At nearly 77 percent, the yield on admitted students exceeds last year’s 75.5 percent, and may rise further. Selected from upwards of 35,000 applicants, the class is almost complete.

File photo by Stephanie Mitchell/Harvard Staff Photographer

Campus & Community

High yield for Class of ’15

4 min read

Nearly 77 percent opt to attend College

Students admitted to the Class of 2015 from the largest applicant pool in Harvard’s history have responded with great enthusiasm. At nearly 77 percent, the yield on admitted students exceeds last year’s 75.5 percent, and may rise further. Selected from upwards of 35,000 applicants, the class is almost complete.

Only a small number of other students, perhaps as few as 10 to 15, are expected to be admitted from the waiting list in the weeks ahead.

“The entire Harvard community offered an unprecedented welcome to the admitted students in April this year, ensuring they were fully aware of the remarkable new opportunities that await them at Harvard,” said William R. Fitzsimmons, dean of admissions and financial aid. “Beyond improvements in financial aid, substantial changes in the past decade provide new levels of support for students once they enroll, and enrich their academic and extracurricular experiences throughout their time at Harvard.”
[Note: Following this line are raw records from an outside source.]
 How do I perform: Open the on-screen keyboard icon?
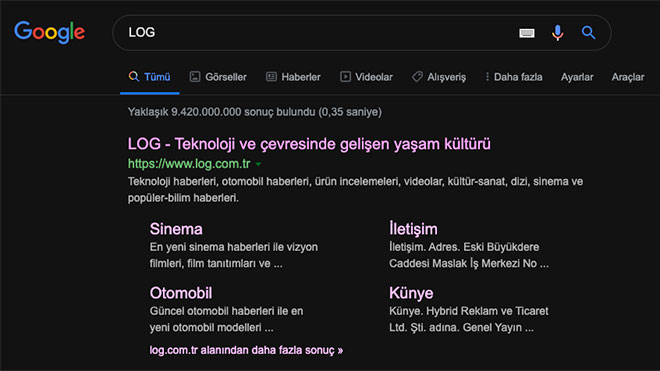(x=527, y=33)
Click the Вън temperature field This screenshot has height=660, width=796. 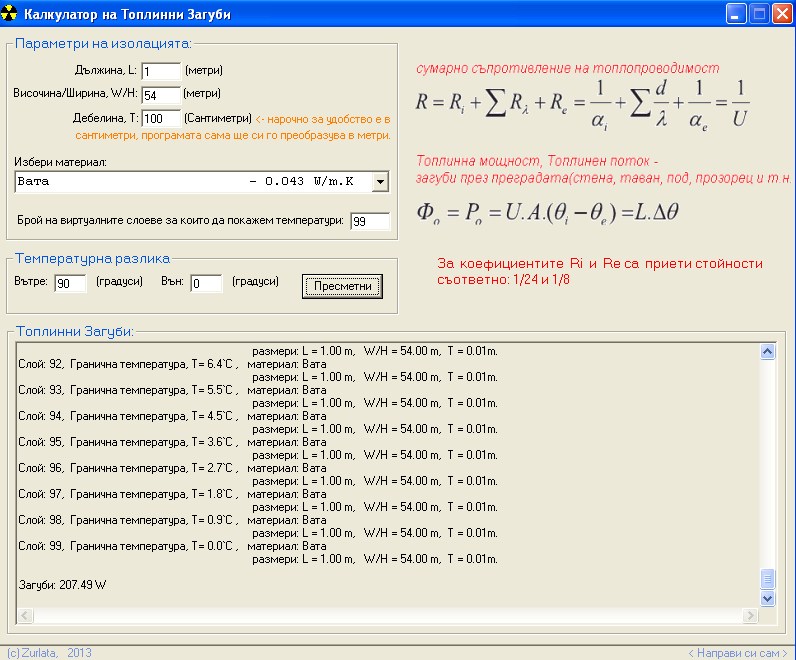coord(206,284)
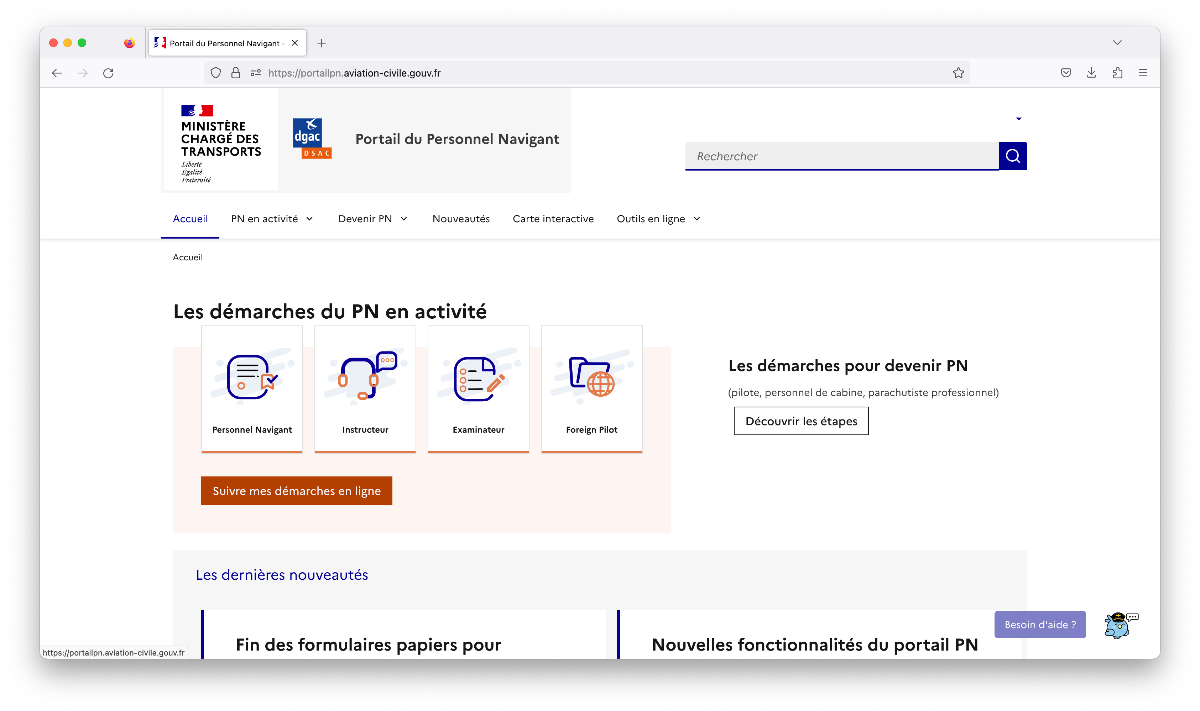This screenshot has height=711, width=1200.
Task: Click the Besoin d'aide ? button
Action: pyautogui.click(x=1040, y=625)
Among the enhancements added in the past decade are: a program in General Education; a fourfold increase in the number of small freshman seminars; a program offering more than 40 secondary fields of study; the School of Engineering and Applied Sciences; an augmented advising system that doubles the number of freshman advisers to more than 400 (and also includes 200 peer-advising fellows and 60 resident proctors); expanded opportunities for close collaboration with faculty through research and regional centers; an arts initiative and the New College Theatre; and many options for studying abroad, supported by a $100 million gift from David Rockefeller.

More than 60 percent of the enrolling students will receive need-based scholarships, averaging more than $40,000, benefiting from a record $160 million in financial aid. Families with students on scholarship contribute an average of $11,500 annually toward the cost of a Harvard education.

“We are very grateful for the unwavering commitment of Michael D. Smith, dean of the Faculty of Arts and Sciences, Evelynn M. Hammonds, dean of Harvard College, and Drew Faust, president of Harvard University, to keep Harvard open to talented students from all economic backgrounds,” said Sarah C. Donahue, director of financial aid.

Harvard’s April Visiting Program for admitted students, recently renamed “Visitas” by current undergraduates, reached new heights this year under the leadership of Valerie Beilenson and her admissions staff colleagues, including Nathalie Galindo, Devery Doran, Lucerito Ortiz, and Elise Eggart.

Visitas provides an opportunity for admitted students to experience Harvard life and meet future professors and classmates. This year’s program, which hosted a record 1,300 students, included a welcoming address by Faust, as well as faculty panels, departmental open houses, opportunities to meet with senior administrators, and myriad extracurricular and social activities.

Throughout April, faculty members, students, alumni, and staff called, emailed, and hosted admitted students in Cambridge and at Harvard clubs around the world. “We are enormously grateful to everyone who made such extraordinary efforts to reach out to the students admitted in this record-setting year,” said Marlyn E. McGrath, director of admissions. “Members of the Undergraduate Admissions Council, the Undergraduate Minority Recruitment Program, and Harvard Financial Aid Initiative were vital to our success.”

At this time, men make up 50.8 percent of the class. Prospective social science concentrators constitute 26.9 percent, with 24.8 percent interested in the biological sciences, 18.4 percent in the humanities, 12.6 percent in engineering or computer science, 8.4 percent in the physical sciences, 7.6 percent in mathematics, and 1.4 percent undecided. African-American students make up 9.8 percent of the class, Asian Americans 18.9 percent, Latinos 10.3 percent, and Native Americans 1.6 percent.

The Class of 2015 will be the most international in Harvard’s history. The yield on international students was an unprecedented 90.4 percent, and 11.9 percent of the class are citizens of other countries. “In addition to the warm outreach extended by our alumni interviewers abroad, admissions officers established personal links with admitted students with handwritten notes of congratulations,” said Robin M. Worth, director of international admissions. “Students are often surprised at how personal the admissions process is and how much we care about having them join us here in Cambridge.”

Harvard admissions officers will be on the road next week, traveling to 60 cities with representatives of four other colleges to recruit students for the Class of 2016. Harvard officers will visit 60 more cities in the fall with the same travel group, and 20 others with representatives of two other colleges. Letters will be sent to thousands of prospective applicants next week, providing the foundation for outreach to the most promising students.

“Year after year, nearly 70 percent of all of our students and 90 percent of our minority students have received such letters,” said Fitzsimmons. “In every way possible, we continue our year-round search for the next generation of Harvard students.”